Stored records
>>>

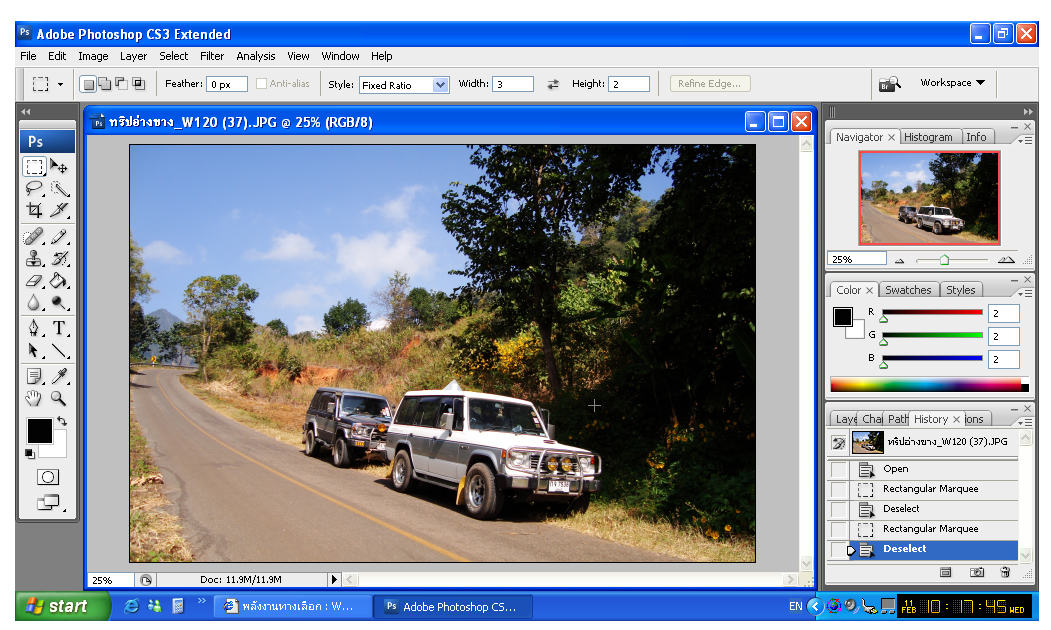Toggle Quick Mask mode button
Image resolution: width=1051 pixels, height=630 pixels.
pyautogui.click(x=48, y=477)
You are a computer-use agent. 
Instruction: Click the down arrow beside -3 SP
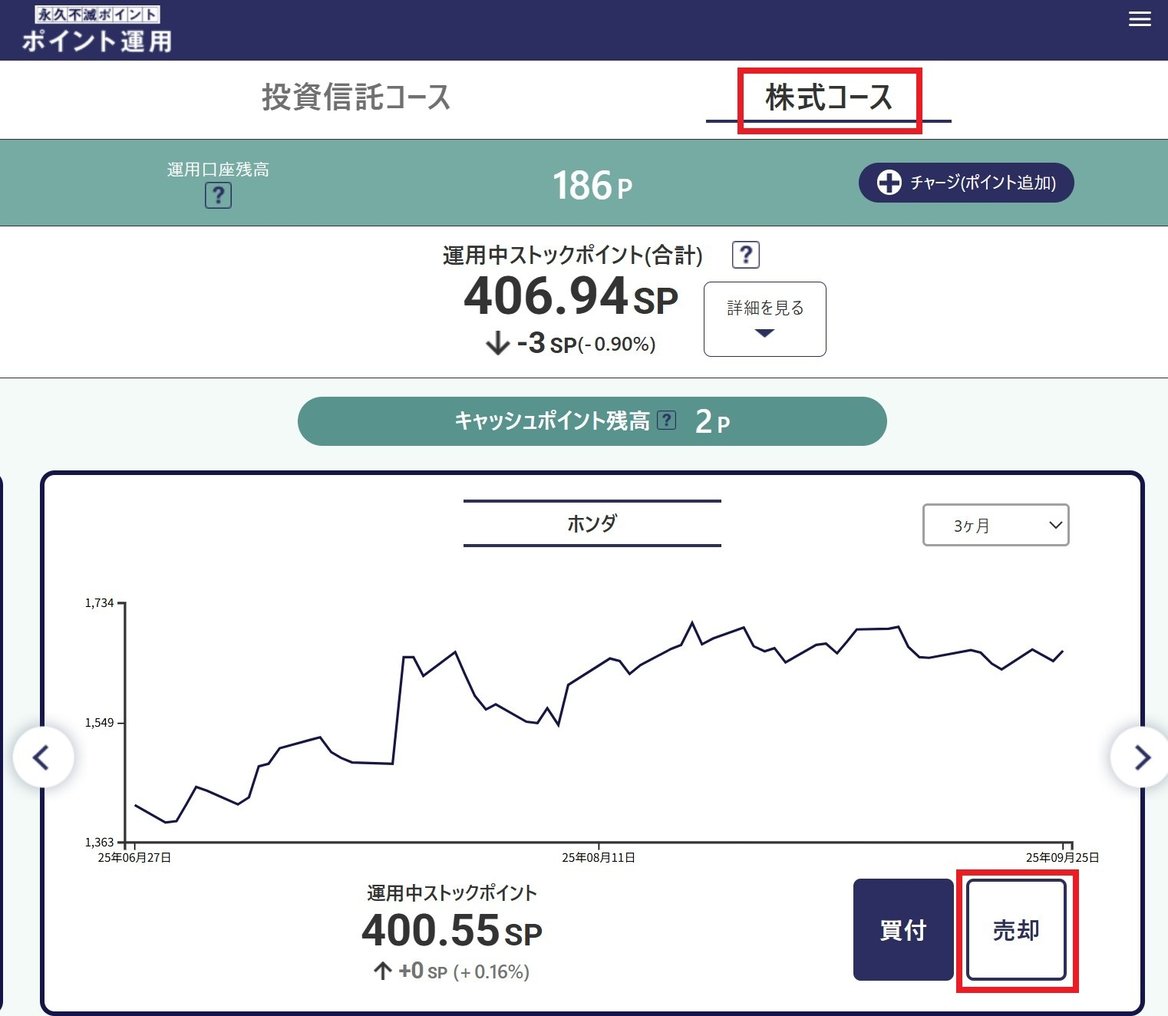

<<<

Transcribe exactly, and only, the lines from the one containing "You are a computer-use agent." through the last line of the records above, both included; leave out the pictures.

You are a computer-use agent. 
Instruction: Click the down arrow beside -3 SP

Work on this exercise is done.